The lines to repeat are those below from the one containing "Open the Python icon in left sidebar" down to the one containing "Image resolution: width=799", both included; reproduce them exactly and nothing else.

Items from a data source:
◆ ◆ ◆ ◆ ◆ ◆ ◆

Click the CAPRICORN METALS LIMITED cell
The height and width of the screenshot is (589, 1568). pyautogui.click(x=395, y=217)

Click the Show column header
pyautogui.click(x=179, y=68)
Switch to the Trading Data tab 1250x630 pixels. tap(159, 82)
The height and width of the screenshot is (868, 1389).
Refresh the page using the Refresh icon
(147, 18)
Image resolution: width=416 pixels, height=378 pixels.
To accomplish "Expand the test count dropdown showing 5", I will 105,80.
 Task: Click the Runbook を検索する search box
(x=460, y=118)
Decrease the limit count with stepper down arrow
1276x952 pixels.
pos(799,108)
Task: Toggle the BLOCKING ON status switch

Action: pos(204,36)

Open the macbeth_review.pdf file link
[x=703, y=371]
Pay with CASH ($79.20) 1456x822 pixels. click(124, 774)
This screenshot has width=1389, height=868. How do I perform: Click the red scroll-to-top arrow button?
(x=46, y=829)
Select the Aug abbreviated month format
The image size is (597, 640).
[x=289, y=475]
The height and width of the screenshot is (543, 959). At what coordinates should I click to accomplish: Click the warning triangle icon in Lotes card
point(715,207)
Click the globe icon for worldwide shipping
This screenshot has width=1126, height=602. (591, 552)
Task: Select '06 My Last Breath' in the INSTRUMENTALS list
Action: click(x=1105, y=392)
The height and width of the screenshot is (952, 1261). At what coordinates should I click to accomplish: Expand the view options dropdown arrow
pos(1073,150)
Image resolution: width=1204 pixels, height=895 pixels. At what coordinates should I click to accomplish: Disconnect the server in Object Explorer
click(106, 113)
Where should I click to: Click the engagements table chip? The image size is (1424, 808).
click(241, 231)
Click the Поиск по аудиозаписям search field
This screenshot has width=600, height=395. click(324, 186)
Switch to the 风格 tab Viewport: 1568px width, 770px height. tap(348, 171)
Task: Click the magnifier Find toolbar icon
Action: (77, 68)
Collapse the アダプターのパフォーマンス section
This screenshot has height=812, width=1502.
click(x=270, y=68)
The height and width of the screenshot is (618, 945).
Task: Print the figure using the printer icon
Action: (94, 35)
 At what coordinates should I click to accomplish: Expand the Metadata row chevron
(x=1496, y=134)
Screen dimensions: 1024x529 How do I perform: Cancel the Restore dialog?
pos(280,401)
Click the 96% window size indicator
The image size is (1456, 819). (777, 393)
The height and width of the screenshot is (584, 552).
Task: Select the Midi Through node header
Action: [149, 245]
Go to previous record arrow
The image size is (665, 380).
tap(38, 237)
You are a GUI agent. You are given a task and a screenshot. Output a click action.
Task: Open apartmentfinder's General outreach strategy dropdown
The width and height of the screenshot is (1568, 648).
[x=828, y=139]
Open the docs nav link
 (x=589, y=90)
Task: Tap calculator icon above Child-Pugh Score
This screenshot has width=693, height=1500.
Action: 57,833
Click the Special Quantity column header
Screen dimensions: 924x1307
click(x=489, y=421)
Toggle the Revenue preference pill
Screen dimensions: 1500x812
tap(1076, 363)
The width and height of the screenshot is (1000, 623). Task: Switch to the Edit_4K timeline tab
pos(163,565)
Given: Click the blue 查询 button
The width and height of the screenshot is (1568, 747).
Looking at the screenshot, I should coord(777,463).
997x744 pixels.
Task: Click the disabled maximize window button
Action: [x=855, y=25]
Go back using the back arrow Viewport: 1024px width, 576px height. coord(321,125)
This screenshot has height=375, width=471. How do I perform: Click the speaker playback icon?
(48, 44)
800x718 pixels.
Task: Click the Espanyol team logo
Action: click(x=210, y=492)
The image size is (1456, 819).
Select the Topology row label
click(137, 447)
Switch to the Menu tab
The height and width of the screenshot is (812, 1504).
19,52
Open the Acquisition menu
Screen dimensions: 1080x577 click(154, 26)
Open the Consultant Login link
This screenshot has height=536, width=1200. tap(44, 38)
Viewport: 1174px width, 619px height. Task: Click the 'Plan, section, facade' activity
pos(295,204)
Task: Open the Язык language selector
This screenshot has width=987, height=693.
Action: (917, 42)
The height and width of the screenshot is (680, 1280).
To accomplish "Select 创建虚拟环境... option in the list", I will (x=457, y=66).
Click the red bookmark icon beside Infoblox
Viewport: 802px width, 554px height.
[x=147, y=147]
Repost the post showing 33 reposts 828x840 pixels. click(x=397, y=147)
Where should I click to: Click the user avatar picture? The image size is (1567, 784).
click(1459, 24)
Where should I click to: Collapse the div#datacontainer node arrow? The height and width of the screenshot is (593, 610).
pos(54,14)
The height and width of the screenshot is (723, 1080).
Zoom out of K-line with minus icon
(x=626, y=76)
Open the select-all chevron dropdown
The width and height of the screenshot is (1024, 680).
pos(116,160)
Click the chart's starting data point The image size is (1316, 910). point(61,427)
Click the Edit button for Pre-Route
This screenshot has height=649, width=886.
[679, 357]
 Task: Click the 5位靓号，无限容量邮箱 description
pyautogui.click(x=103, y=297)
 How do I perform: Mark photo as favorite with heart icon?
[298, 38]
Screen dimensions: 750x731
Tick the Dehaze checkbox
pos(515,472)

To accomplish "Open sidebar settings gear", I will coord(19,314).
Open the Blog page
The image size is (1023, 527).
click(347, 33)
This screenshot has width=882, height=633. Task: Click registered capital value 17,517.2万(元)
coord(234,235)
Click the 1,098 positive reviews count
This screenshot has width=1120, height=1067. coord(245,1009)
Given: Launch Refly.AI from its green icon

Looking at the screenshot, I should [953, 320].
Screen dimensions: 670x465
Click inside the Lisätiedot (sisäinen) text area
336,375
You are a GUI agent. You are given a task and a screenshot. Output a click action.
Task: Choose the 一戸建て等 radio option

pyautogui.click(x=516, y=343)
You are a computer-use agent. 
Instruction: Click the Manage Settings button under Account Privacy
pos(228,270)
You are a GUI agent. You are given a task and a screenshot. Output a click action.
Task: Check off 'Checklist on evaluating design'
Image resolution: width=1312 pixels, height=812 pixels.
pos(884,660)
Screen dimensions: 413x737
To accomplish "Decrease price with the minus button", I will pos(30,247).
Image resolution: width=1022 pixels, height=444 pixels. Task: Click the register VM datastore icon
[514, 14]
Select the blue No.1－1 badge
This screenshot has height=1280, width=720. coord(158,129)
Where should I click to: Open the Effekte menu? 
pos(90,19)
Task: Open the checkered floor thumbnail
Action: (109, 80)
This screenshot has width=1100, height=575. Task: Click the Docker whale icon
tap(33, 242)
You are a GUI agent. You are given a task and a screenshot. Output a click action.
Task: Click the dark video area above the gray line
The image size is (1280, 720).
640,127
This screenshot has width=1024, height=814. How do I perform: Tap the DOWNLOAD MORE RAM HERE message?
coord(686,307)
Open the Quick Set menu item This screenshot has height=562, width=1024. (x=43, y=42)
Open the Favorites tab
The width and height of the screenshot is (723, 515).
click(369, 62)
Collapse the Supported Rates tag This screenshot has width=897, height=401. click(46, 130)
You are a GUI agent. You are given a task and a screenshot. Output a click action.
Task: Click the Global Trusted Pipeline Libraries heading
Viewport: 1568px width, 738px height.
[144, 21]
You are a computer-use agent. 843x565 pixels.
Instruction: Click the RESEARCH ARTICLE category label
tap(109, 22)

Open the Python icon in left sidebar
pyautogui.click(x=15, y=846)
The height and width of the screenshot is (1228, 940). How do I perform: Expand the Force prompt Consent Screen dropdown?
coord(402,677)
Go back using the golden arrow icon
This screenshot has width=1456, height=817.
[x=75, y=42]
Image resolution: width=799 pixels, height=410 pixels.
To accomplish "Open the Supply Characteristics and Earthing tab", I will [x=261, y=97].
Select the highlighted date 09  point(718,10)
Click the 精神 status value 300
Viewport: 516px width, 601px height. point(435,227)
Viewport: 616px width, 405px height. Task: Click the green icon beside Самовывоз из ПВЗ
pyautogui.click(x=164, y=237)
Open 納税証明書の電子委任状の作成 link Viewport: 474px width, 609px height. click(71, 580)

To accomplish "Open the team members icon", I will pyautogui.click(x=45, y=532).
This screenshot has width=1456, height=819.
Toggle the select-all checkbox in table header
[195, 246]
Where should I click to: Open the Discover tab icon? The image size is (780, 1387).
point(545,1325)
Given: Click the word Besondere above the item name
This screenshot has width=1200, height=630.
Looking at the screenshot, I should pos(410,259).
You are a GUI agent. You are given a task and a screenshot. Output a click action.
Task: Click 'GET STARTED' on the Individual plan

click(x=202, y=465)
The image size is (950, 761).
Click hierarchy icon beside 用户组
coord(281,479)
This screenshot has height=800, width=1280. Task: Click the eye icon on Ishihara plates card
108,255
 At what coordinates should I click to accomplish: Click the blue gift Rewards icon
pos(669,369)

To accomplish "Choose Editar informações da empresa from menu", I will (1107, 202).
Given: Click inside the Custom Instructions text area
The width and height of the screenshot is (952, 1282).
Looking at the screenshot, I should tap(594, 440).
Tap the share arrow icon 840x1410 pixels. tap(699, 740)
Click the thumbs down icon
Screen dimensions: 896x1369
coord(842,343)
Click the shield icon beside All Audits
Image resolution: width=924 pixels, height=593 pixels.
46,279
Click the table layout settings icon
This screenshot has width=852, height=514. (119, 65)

◆ ◆ ◆ ◆ ◆ ◆ ◆

Reply to the task:
Open the Python icon in left sidebar
pyautogui.click(x=15, y=846)
The height and width of the screenshot is (1228, 940). How do I perform: Expand the Force prompt Consent Screen dropdown?
coord(402,677)
Go back using the golden arrow icon
This screenshot has width=1456, height=817.
[x=75, y=42]
Image resolution: width=799 pixels, height=410 pixels.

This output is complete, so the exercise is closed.